In the first place, since human beings are themselves dangerous animals, strict liability probably also implies that everyone should carry third party insurance against his own potential insanity, and if need be, reduce the premiums by subjecting himself to risk-reducing restrictions. You should also take out insurance before bringing a new human being, or man-eating tiger, or dog, or dinosaur, or android, or genetically modified crop into the world. You are not morally entitled to freedoms that impose risks you cannot afford.

More generally, these "everyday objects" must also be considered potentially dangerous articles, in that people can use them to construct articles dangerous in themselves. Thus their lawful ownership is similarly conditional upon third party insurance covering these further risks. As is the ownership of the tools used to fabricate these objects, and those used to fabricate the tools, and so on. Strict liability means that all ownership carries the responsibility of ensuring that any misuse, however indirect, is paid for.

What this means in practice is that the ordinary individual will only be able to afford direct access to devices and technologies where the risk of direct or indirect apocalyptic misuse is sufficiently small. More dangerous (and thus more costly) machinery will be owned mainly by large companies or government agencies, who can afford either additional security to reduce the risks, or higher premiums.

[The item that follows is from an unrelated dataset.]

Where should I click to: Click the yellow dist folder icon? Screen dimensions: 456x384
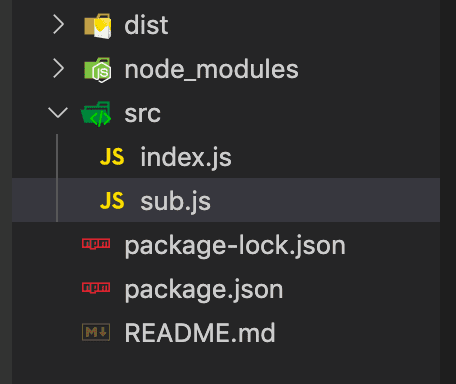98,26
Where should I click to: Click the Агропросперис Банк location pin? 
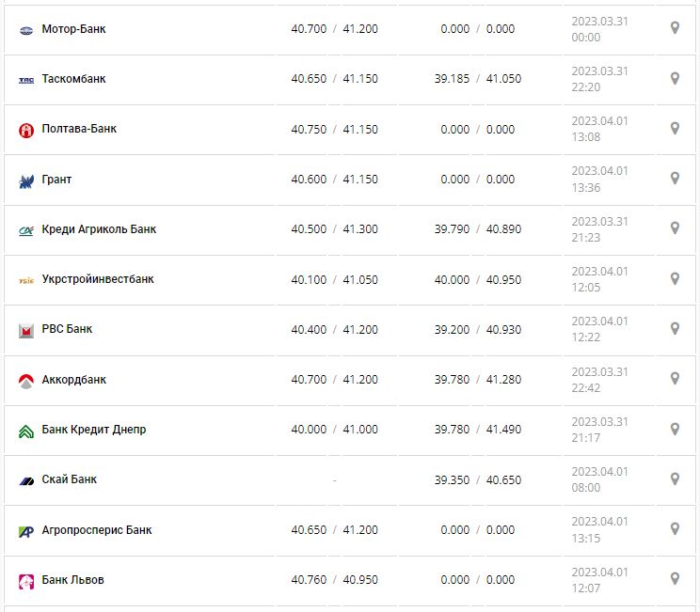675,528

Again, this is not an especially happy conclusion. Many may feel that no one has the right to prevent them making innocent use of any technology whatsoever. I sympathise. But it won't wash. If your access to a technology threatens other people's lives, even indirectly, your use is not innocent. It is not harmless. Even in a free and just society, freedom is not unlimited, and rights must be bought and wrongs paid for.

9. Conclusions

Short of attempting to return to a subsistence economy of impoverished peasants (and even this has its dangers), the possibility of apocalypse as a result of technological progress cannot be excluded, and doomsday may only be hastened by the impetus of a free market economy. Nevertheless, I believe that a free market within an ultraminimal state also offers our best hope of averting catastrophe, of reducing the threat that rogue individuals or groups may pose to the future of mankind. Although extreme libertarians may demur, I hold that free market solutions fully consistent with justice and morality can indeed be found.